US President Joe Biden arrived in Asia on Saturday vowing to urge Chinese leader Xi Jinping to rein in North Korea when they hold their first face-to-face meeting at next week's G20 summit, APA reports citing UrduPoint News.
Biden met Southeast Asian leaders in Phnom Penh ahead of his encounter with his Chinese counterpart on Monday in Bali.
The meeting between the two powers comes after a record-breaking spate of missile tests by North Korea sent fears soaring that the reclusive state would soon conduct its seventh nuclear test.
In Monday's meeting on the sidelines of the G20 summit, Biden will tell Xi that China -- Pyongyang's biggest ally -- has "an interest in playing a constructive role in restraining North Korea's worst tendencies", US National Security Advisor Jake Sullivan told reporters.
Biden will also tell Xi that if North Korea's missile and nuclear build-up "keeps going down this road, it will simply mean further enhanced American military and security presence in the region".
Sullivan said Biden would not make demands on China but rather give Xi "his perspective".
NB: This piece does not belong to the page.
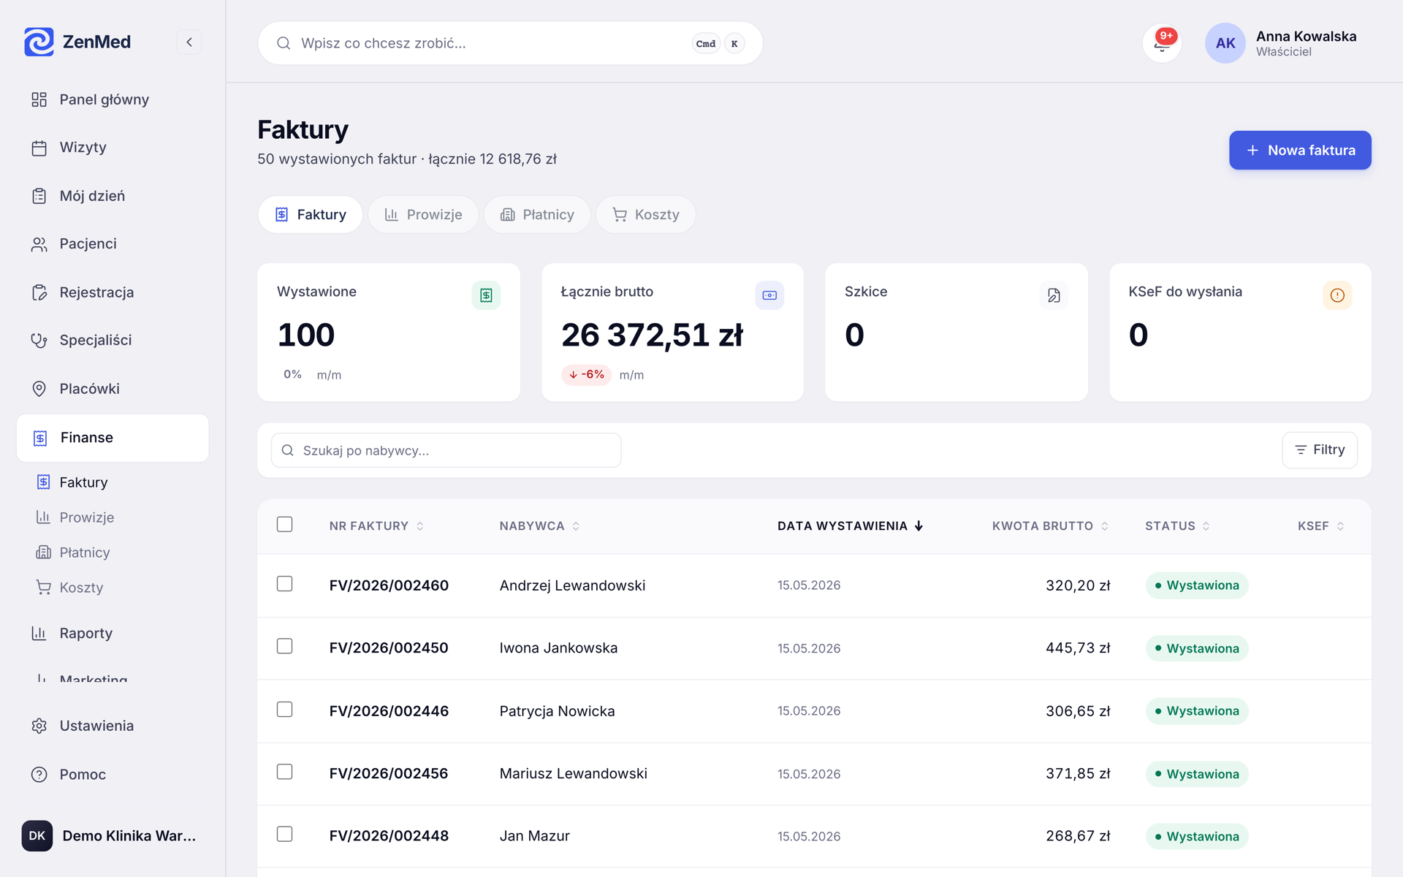Click the Łącznie brutto money icon

[769, 295]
This is that "North Korea represents a threat not just to the United States, not just to (South Korea) and Japan but to peace and stability across the entire region".
Whether China wants to increase pressure on North Korea is "of course up to them", Sullivan said.
However, with North Korea rapidly ramping up its missile capacities, "the operational situation is more acute in the current moment", Sullivan said.
Japanese Prime Minister Fumio Kishida added his voice to calls for concerted international action to halt Pyongyang's missile programme during talks with the Association of Southeast Asian Nations (ASEAN), China and South Korea.
Tokyo and Seoul have been increasingly alarmed by the North Korean testing blitz, which included an intercontinental ballistic missile.
South Korean President Yoon Suk-yeol's office said that, because of the rising tensions caused by the North's missile launches, he would hold a one-on-one summit with Kishida in Phnom Penh on Sunday.
Biden and Xi, the leaders of the world's two biggest economies, have spoken by phone multiple times since Biden became president in January 2021.
But the Covid-19 pandemic and Xi's subsequent aversion to foreign travel have prevented them from meeting in person.